百草枯通过激活线粒体凋亡通路诱导人肺Ⅱ型上皮样A549细胞凋亡

Mitochondria-mediated Apoptosis in Human Lung Type Ⅱ Alveolar Epithelial-like A549 Cells by Paraquat

目的探讨百草枯(PQ)诱导人肺Ⅱ型上皮样A549细胞凋亡过程中线粒体凋亡通路的发生机制。方法体外培养A549细胞,对照组加入RPMI 1640培养液,实验组加入不同浓度的PQ(50、100、150和200μmol/L),2组细胞继续培养24和48 h。MTT法检测细胞活性;Hoechst 33258染色法观察细胞核的形态;流式细胞术检测细胞凋亡率以及线粒体膜电位;分光光度法检测caspase-3和caspase-9的活化程度;Western blotting检测线粒体凋亡相关蛋白Bcl-2、Bcl-x L、Bax和Bak的表达。结果 MTT结果显示,PQ对A549细胞具有显著的生长抑制作用。Hoechst染色显示,不同浓度的PQ作用于A549细胞24和48 h后,可发现细胞凋亡的特征性改变,如细胞核固缩、核碎裂、凋亡小体形成,并且细胞的凋亡程度随着PQ浓度的增大和作用时间的延长而加重。细胞凋亡率升高也证实了这一结果。线粒体膜电位出现不同程度的降低;caspase-3和caspase-9活性不同程度的增加;抗凋亡蛋白Bcl-2、Bcl-x L的表达量降低;促凋亡蛋白Bax、Bak的表达量升高。以上结果均呈时间与浓度依赖性。结论 PQ通过激活线粒体凋亡通路诱导A549细胞凋亡。

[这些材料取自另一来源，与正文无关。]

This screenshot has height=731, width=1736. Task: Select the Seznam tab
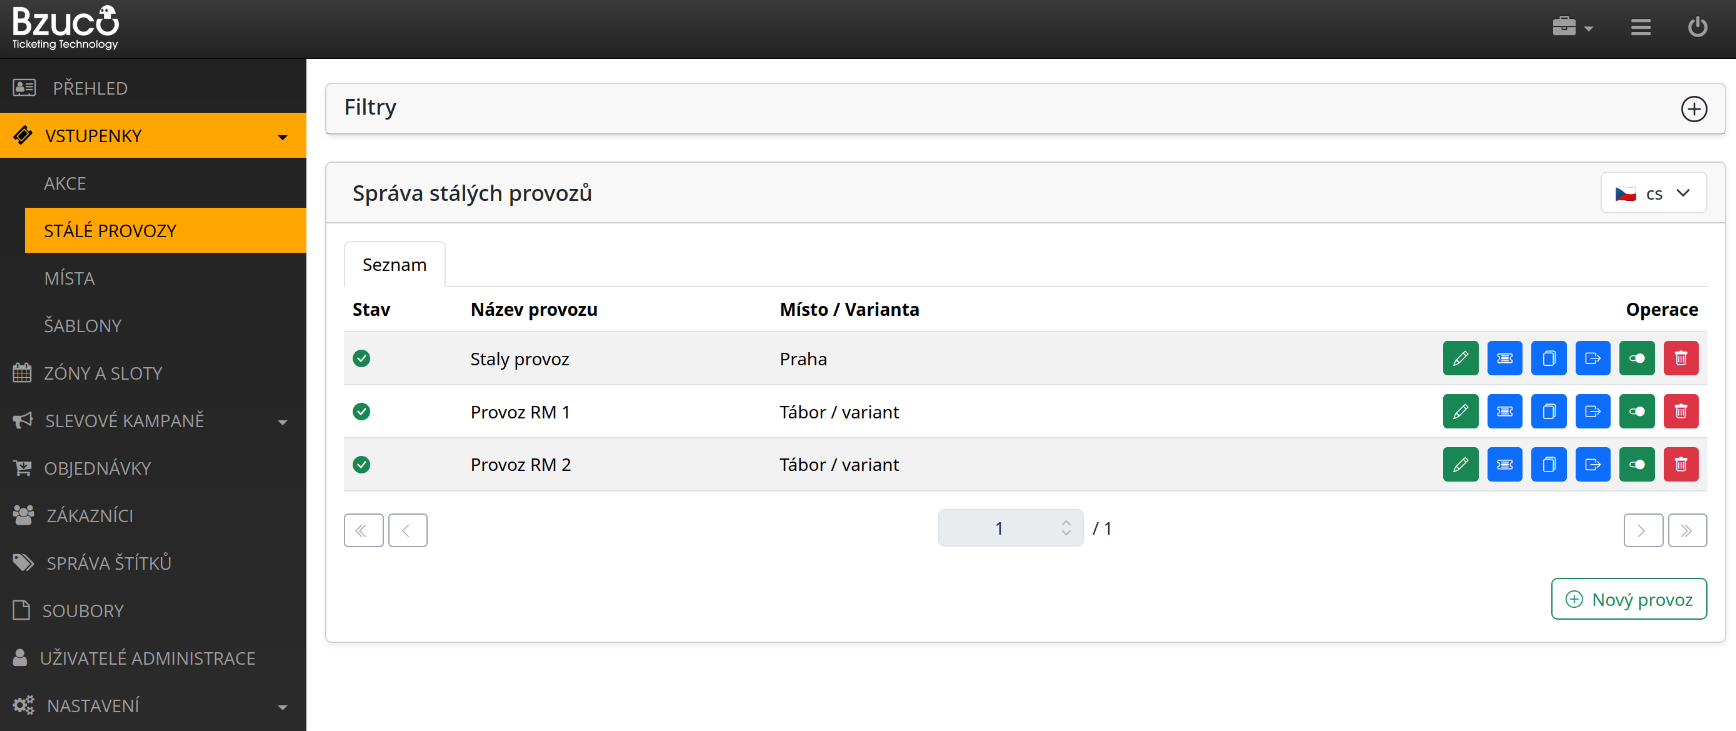coord(394,265)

Objective To investigate the apoptosis mechanism induced by paraquat （PQ） in human type ]I alveolar epithelial-like A549 cells. Methods A549 cells were cultured in vitro. The cells in the experimental group were exposed to various concentrations of PQ （50, 100,150,and 200 μmol/L）,while those in the control group were cultured in RPM11640 medium. After treatment for 24 and 48 h,the cell survival rate was assessed by MTT assay. Morphological changes in the nuclei were observed by Hoechst 33258 fluorescence staining. Cellular apoptosis and mitochondrial transmembrane potential were assayed by flow cytometry. The activities of caspase-3 and caspase-9 were assayed by spectrophotometry. Western blotting was used to analyze the expression of proteins in the Bcl-2 family, such as Bcl-2, Bcl-xL, Bax, and Bak. Results PQ exhibited significant anti-proliferative activity in A549 cells. PQ-treated A549 cells were subjected to Hoechst 33258 staining. The hallmarks of apoptosis were detected, and the degree of apoptosis increased. Mitochondrial membrane po- tential was decreased, the levels of active caspase-3 and caspase-9 increased, the expression of Bcl-2 and Bcl-xL was decreased, and the expression of Bax and Bak was increased. These effects occurred in concentration- and time-dependent manners. Conclusion PQ effi- ciently induced intracellular apoptosis through the mitochondrial pathway in A549 cells.